> TEXT TO READ:
•••••

Eric Crampton says the government needs to take steps to encourage councils to get new housing built including adopting the Productivity Commission’s recommendations on urban planning

Eric Crampton says the government needs to take steps to encourage councils to get new housing built including adopting the Productivity Commission’s recommendations on urban planning

By Eric Crampton*

The accommodation supplement is supposed to make housing more affordable for low income tenants. But whether it can really do that job depends a lot on market conditions. And, right now, it does not seem that likely that the government’s increase in the accommodation supplement will really do much to help tenants.  

Let’s walk it through. 

The basic economics on this stuff is simple, but counterintuitive. It’s covered in every decent intermediate microeconomics course and intermediate public finance. If you had to condense it to one line, it would be this: the side of the market that responds less to price changes winds up bearing more of the burden of taxes, or enjoying more of the benefits of a subsidy. 

If we think about housing markets and the accommodation supplement, imagine two polar cases.

•••••

> SUPPLIED DATA:
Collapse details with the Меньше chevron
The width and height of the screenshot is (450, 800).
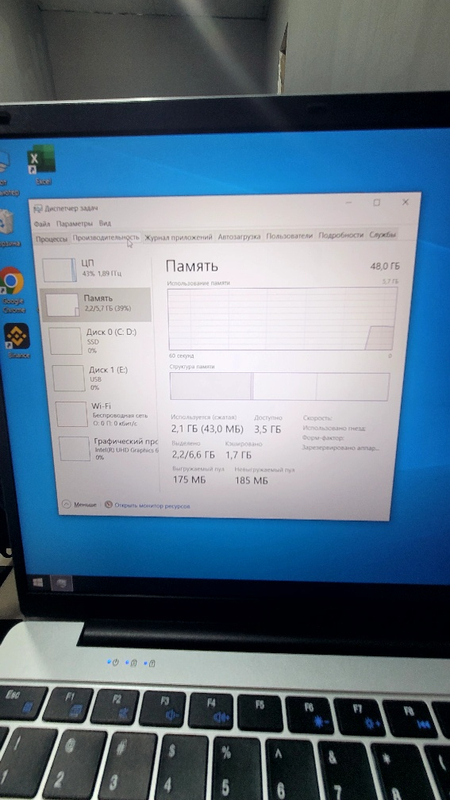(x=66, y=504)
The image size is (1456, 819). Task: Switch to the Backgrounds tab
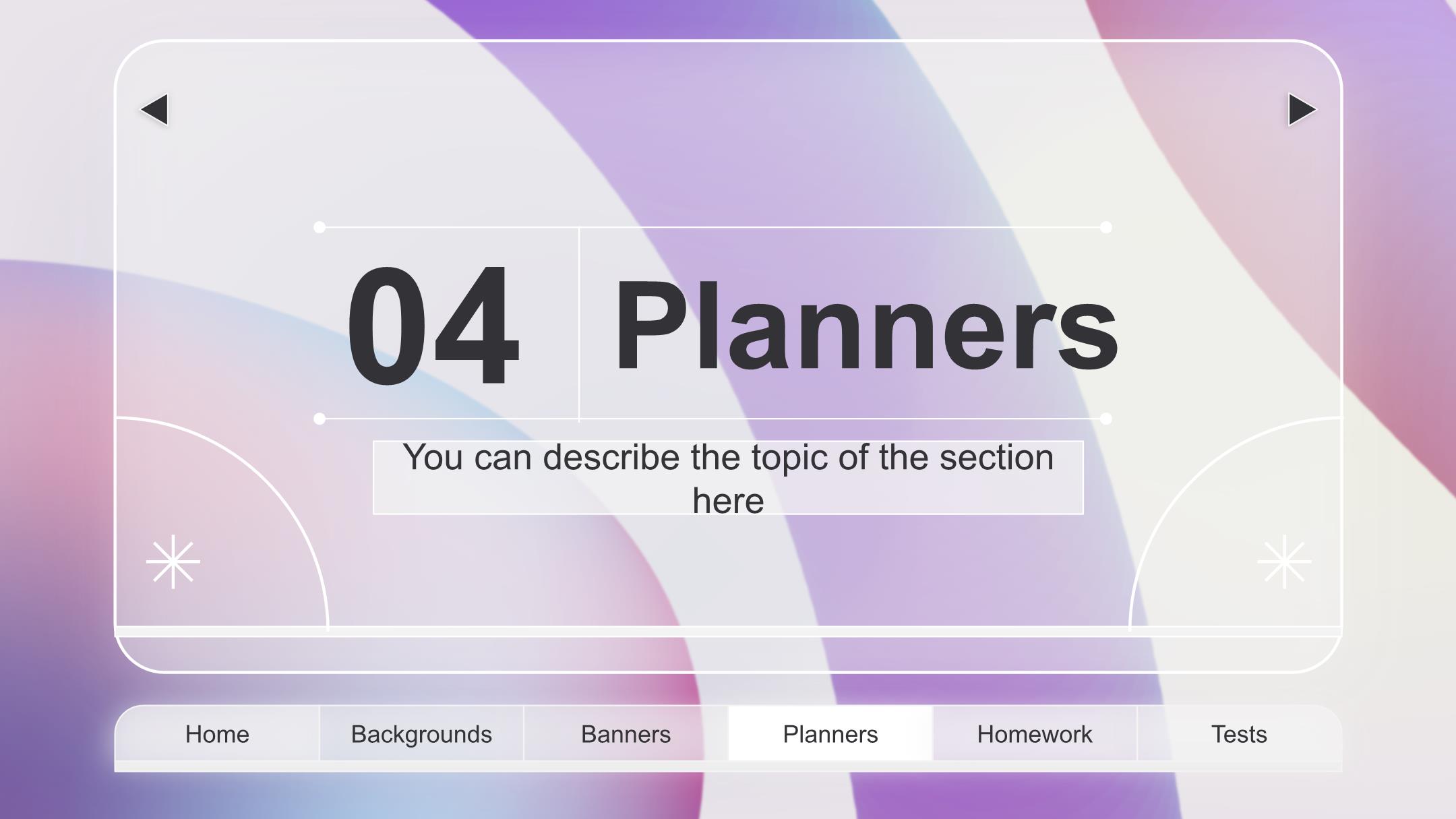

•••••

> PROBLEMS TO WORK ON:
**A)** Please copy the article on the accommodation supplement from "By Eric Crampton*" up to and including "of a subsidy.".
**B)** In the article on the accommodation supplement, which side of a market bears more of the burden of taxes?

> PROBLEM SOLUTIONS:
**A)**
By Eric Crampton*

The accommodation supplement is supposed to make housing more affordable for low income tenants. But whether it can really do that job depends a lot on market conditions. And, right now, it does not seem that likely that the government’s increase in the accommodation supplement will really do much to help tenants.  

Let’s walk it through. 

The basic economics on this stuff is simple, but counterintuitive. It’s covered in every decent intermediate microeconomics course and intermediate public finance. If you had to condense it to one line, it would be this: the side of the market that responds less to price changes winds up bearing more of the burden of taxes, or enjoying more of the benefits of a subsidy.

**B)** The side that responds less to price changes.